En 1993, acontecimiento imborrable en mi infancia, el presidente de las orejas chistosas firmó el TLCAN. Eso significó, entre otras cosas, mayor variedad y menor precio de los juguetes, vestir como lucían los personajes de las películas, desayunar cereales de colores y con alto contenido de glucosa. Sin embargo, la exposición a los contenidos culturales provenientes del reino de los sueños, tanto infantiles como húmedos, modificó las concepciones tradicionales de la infancia y la juventud mexicanas en tanto individuos y como miembros de una estructura familiar o una pareja. Así, la mujer mexicana se constituye como un espectro luminoso con miles de matices.
La tía Conchita, en demostración ejemplar de hermana mayor, cumpliendo con la ley implícita de la feminidad mexicana, esperó a cumplir los 20 y mientras tanto estudió Diseño de Interiores. Llegada la edad, contrajo matrimonio con su novio extranjero y, decepcionada porque Franco ya no pudo ser su gobernante, tuvo hijos y decoró su casa. A la primogénita del matrimonio ibero-mexicano se le educó en una doctrina –tal vez de moda, tal vez producto del resentimiento materno– feminista. La pequeña se hizo mujer, culminó exitosos estudios post-universitarios con becas académicas y rechazó las ofertas amorosas de cualquier osado hombre que se aproximaba sin desplegar su certificación iso nuevemil. La tía Conchita está muy orgullosa, pero un poco triste porque sus hermanas menores le ganaron con los nietos.
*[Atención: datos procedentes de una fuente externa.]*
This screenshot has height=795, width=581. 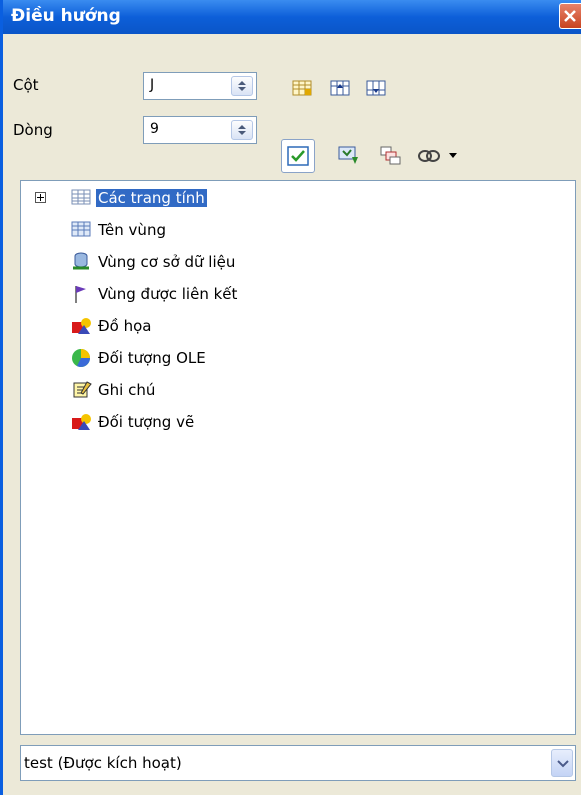 What do you see at coordinates (33, 130) in the screenshot?
I see `row-label: Dòng` at bounding box center [33, 130].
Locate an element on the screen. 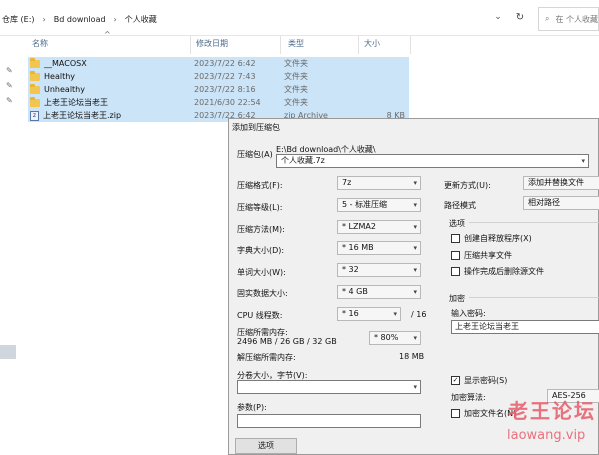 The image size is (599, 455). pin-icon: ✎ is located at coordinates (10, 70).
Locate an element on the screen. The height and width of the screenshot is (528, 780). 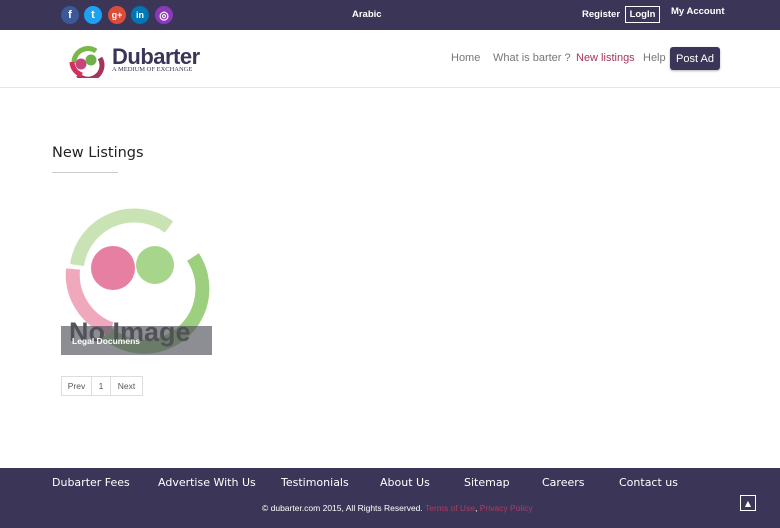
post-ad-button: Post Ad is located at coordinates (695, 58).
La Jefa fue tercera de nueve hermanas. Rompió el récord de soltería en la familia (y otras cosas) cuando cumplió 21 años –mi edad en este momento– y anunció que, cansada de esperar que Panchito (el exnovio) volviera a buscarla, estudiaría Administración de Empresas. El abuelo se alegró de su determinación, pero Administración no era carrera para mujeres. Lenguas Extranjeras sí. La Jefa terminó la carrera. Dio clases en un kinder, conoció a un arquitecto, se casaron. Tuvieron uno, dos, tres hijos –”¡qué inconsciencia!”, les decían sus familias– y cuando dio a luz por primera vez, la enfermera del IMSS le anotó “madre añosa” en el expediente. Sólo tenía 29 años. Confió en el poder educativo de la televisión, pero los hijos preferimos el misterio del librero. Ahora que ninguno de los retoños ha manifestado intenciones de casarse “como Dios manda”, sino de mudarse con los amigos, como se hace en Europa y los United, La Jefa se deprime y reza mucho por nosotros.
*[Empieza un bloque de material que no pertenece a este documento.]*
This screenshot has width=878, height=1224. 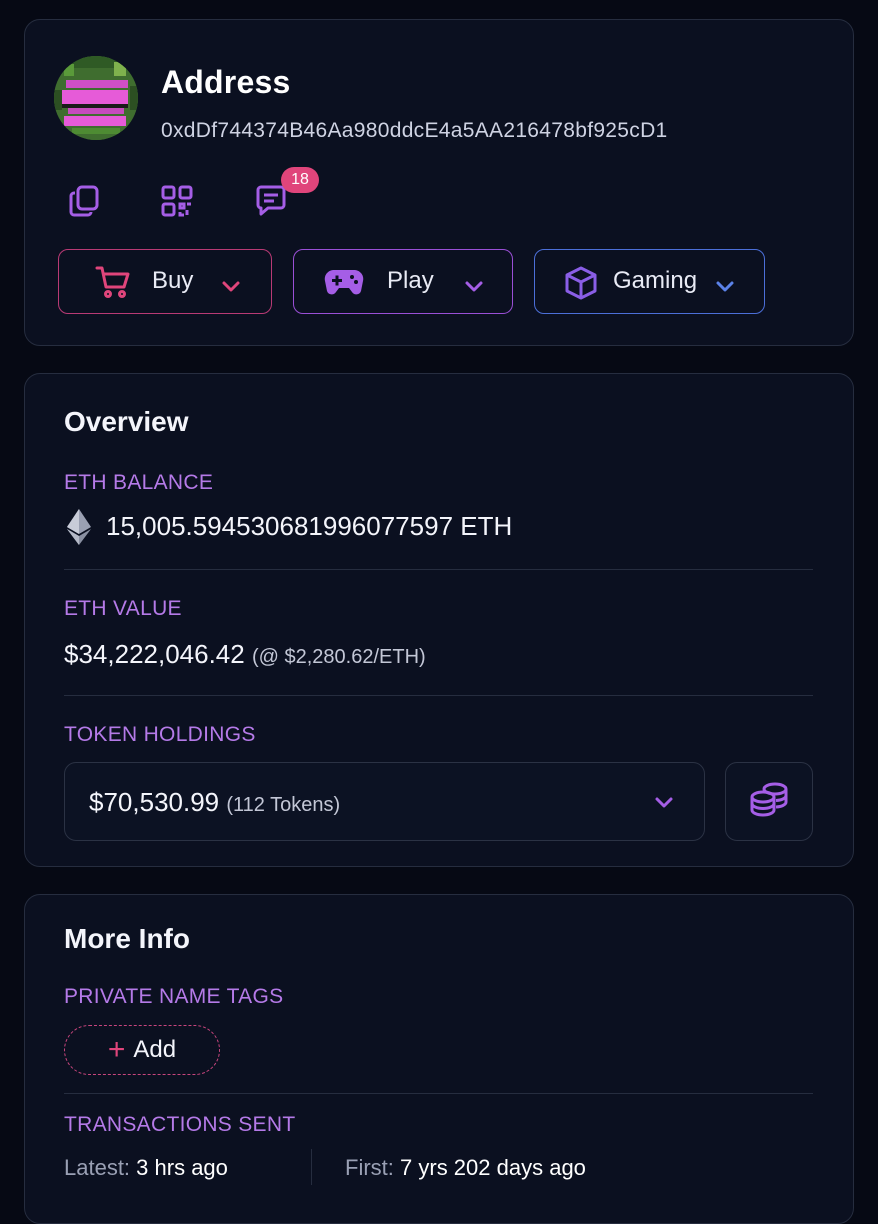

El Jefe tiene una hija. Esperanza. Es ya treintona, pedagoga. Trabaja en la burocracia. Se casó con un penalista. Ella gana más que él. Tienen un hijo de dos años. Esperanza es un poco neurótica, pues siente la obligación de servirle el desayuno a su marido en las mañanas y le remuerde dejar a chiquiPepe en la guardería, pero es inmensamente feliz en su trabajo. Además, le desespera la jocosidad y dispersión características de su esposo, y a veces se pregunta por qué se casó con alguien a quien no admira. Ella supone que fue el miedo a quedarse sola.
Lorena es mi sobrina. Tiene 19 años. Estudia Psicología en la UNAM. Es fanática de Freud, y se considera afortunada de que su mamá sea soltera, pues así los complejos edípicos no condicionarán sus relaciones sentimentales. Su madre aún la mantiene. Ella invierte la beca materna en diversión líquida –o líquidos divertidos– en las fiestas. Busca, localiza y persuade a sus sujetos del deseo, a veces hombres, a veces mujeres. Y a decir verdad, tiene bastante éxito. Es un huracán, una golfa, una inalcanzable, según la perspectiva. No quiere tener novio por ahora. Tampoco quiere trabajar. Pero en sus planes contempla la posibilidad de hacerlo. Casarse y tener hijos, sí. Pero joven, antes de los treinta, para que todavía pueda jugar con ellos sin que le duela la cintura, e ir a recogerlos al colegio e impresionar a sus amiguitos con su belleza juvenil.
Será la televisión, las revistas, las películas o la Internet, pero lo cierto es que las mexicanas tenemos ahora muchos referentes de la idea de ser mujer. En los últimos 15 años se nos fueron cayendo la máscara, maquillaje y vestuario exigidos por la tediosa caracterización de la mujer sufrida y resignada a la que alude Paz en “Máscaras mexicanas” (1950). Y no es que ahora seamos más naturales, sino solamente más coloridas y variadas, tal como lucieron los pasillos en los centros comerciales o los estantes en los supermercados después de que el presidente de las orejas chistosas firmara el TLCAN. Por supuesto, a este nuevo paradigma de mujer colorida le corresponde un nuevo paradigma de hombre, uno que ya no juzgue con la varita del doble estándar, que no se arda porque gana menos o tiene que cambiar pañales, y ya veremos qué pasa.